Never Let Go
by Lilies of Avonlea
Summary: Anne gets typhoid instead of Gilbert and falls ill when she returns home after convocation. (Over used I know, but I couldn't help it.)
1. Chapter 1

**I'm Back! I haven't been writing in a while because of school and let's face it... It is COLD! No more excuses though. I've been gone too long. As for reading everyone's story. I have, but haven't had time to review. Let me just say I love all the work I have seen. I hope this makes up for my ghost reading :)**

Anne stepped off the train. It seemed that nothing had changed since the first time she had set foot in the Bright River Train Station. She half expected to see Matthews as shy and timid as ever.

A wave of dizziness hit her as she stood. She shook her head. Although the rest of the Island Scholars would not be back from Redmond for another three days she had got a ticket back home on the morning after convocation. Anne hadn't been feeling well and left as soon as possible hoping that being back home would help set her right.

"Anne!" She looked around confusedly before her eyes found Diana waving at from the passenger seat of Fred's buggy holding her new baby, Anne Cordelia.

"Diana!" She yelled gleefully. Anne ran to her bosom friend, ignoring the way the station seemed to spin around her.

"Oh how I have missed you." Diana gushed when Anne was settled in the backseat.

"It's been _so_ long." Anne splayed herself dramatically across her seat.

"So how are the rest of your friends at Redmond?" Diana asked a bit of bitterness in her tone. In her friend's letters it had always been filled with 'Philippa this', 'Stella that', Gilbert, Charlie, and a housemate's Aunt. She was nearly convinced that Anne had replaced her.

Anne looked at Diana in shock. "Diana Barry! I know exactly what you want to know. You are still my dearest and closest friend."

"I'm glad, but you must of forgotten that I married Fred." Diana smiled.

Anne turned a deep crimson. "I appologize. You were Ms. Barry for so long that sometimes it slips out, dear Mrs. Wright."

"You are forgiven." Diana said contentedly.
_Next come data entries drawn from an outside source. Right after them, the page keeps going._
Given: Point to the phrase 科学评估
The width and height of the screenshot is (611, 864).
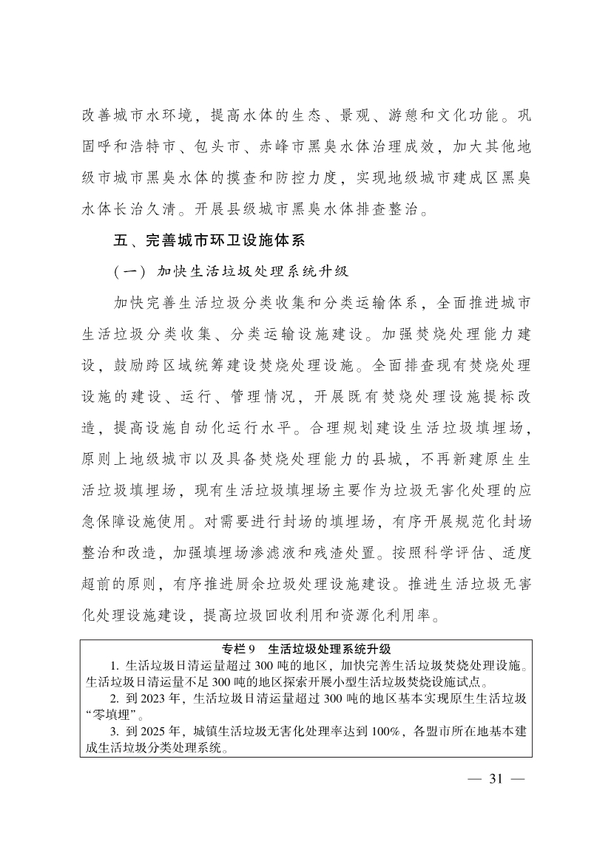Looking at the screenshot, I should coord(425,551).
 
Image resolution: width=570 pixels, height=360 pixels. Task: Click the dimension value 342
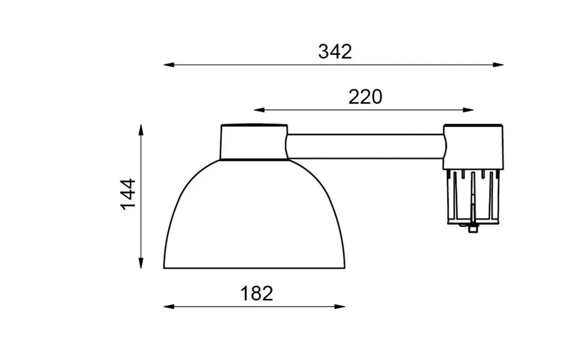coord(335,51)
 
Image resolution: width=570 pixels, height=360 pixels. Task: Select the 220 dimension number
coord(365,97)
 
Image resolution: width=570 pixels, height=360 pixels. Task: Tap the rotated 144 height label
coord(128,195)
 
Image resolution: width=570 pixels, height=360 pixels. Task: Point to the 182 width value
coord(256,294)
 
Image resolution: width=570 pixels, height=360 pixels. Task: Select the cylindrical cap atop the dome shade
coord(255,142)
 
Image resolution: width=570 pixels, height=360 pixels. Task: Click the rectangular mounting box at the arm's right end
coord(473,146)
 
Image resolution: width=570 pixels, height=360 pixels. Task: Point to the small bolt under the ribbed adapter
coord(472,229)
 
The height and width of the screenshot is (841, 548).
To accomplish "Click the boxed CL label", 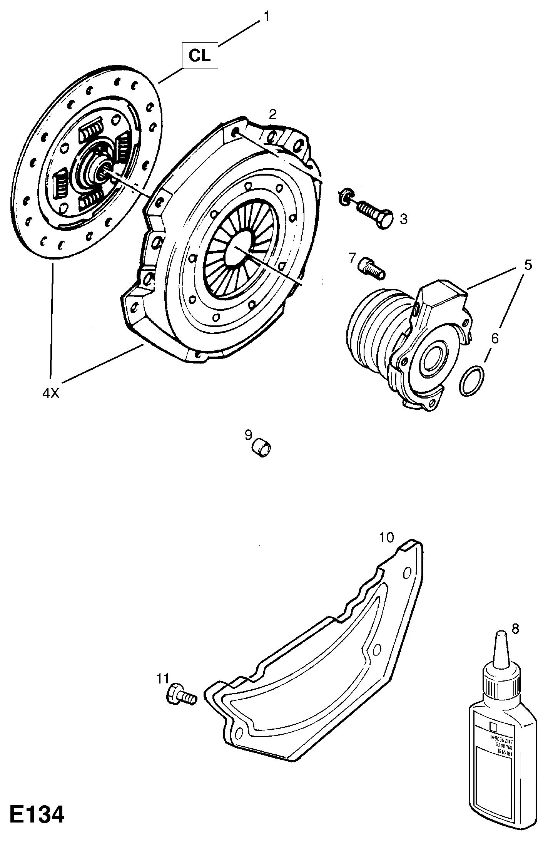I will click(x=200, y=56).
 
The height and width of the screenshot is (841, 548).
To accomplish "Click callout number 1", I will click(x=266, y=17).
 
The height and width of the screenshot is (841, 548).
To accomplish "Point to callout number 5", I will click(x=527, y=265).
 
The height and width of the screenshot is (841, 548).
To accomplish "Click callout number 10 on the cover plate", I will click(x=386, y=537).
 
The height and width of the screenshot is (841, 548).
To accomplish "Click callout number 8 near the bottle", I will click(x=515, y=628).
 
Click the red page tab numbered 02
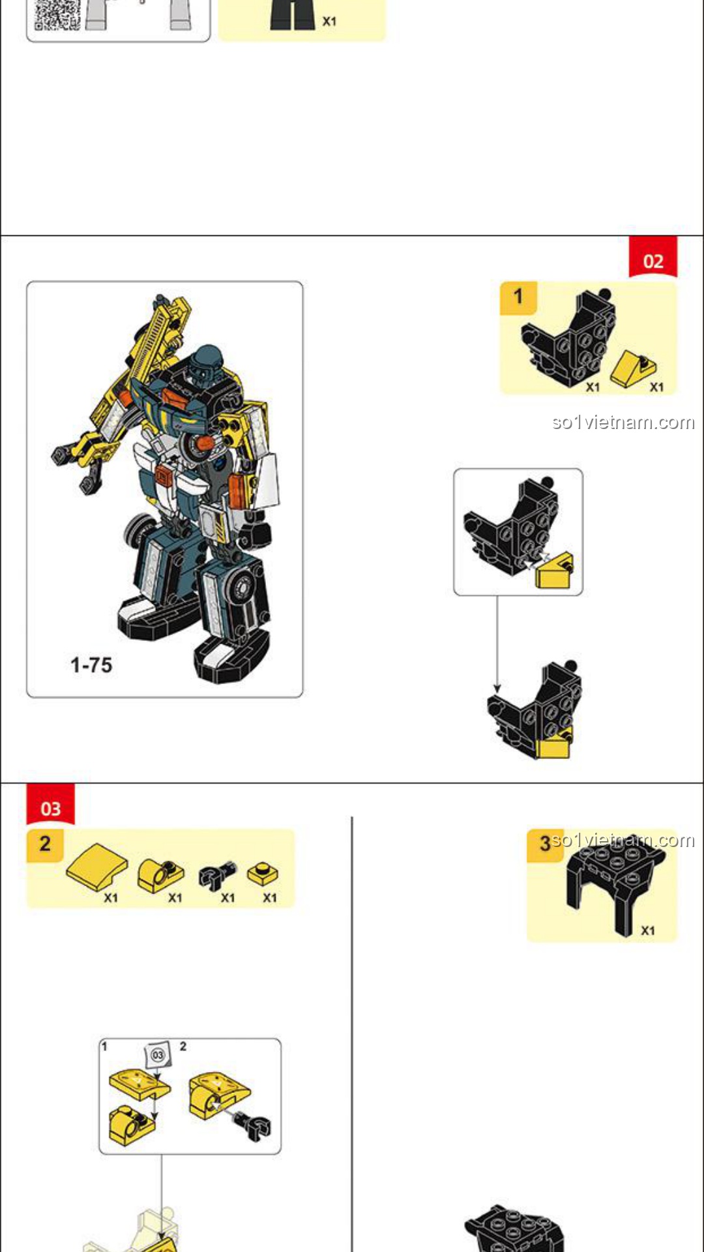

"Let's get you home, Anne. Diana and I were over at a Green Gables and everyone was anxious to see you." Fred said speaking for the first time during their drive.

"Dora was even fidgeting in her seat." Diana chimed in.

"I have missed Marilla and the twins so much. Even Mrs. Lynde's gossip is welcome."

A thick silence ensued. Anne closed her eyes willing for the nociousness to stop.

"Are you alright? You have not said a word for a while."

"I'm fine Diana. It is only the last few weeks have been hectic and I am a little tired." Anne murmured in reply, eyes still closed.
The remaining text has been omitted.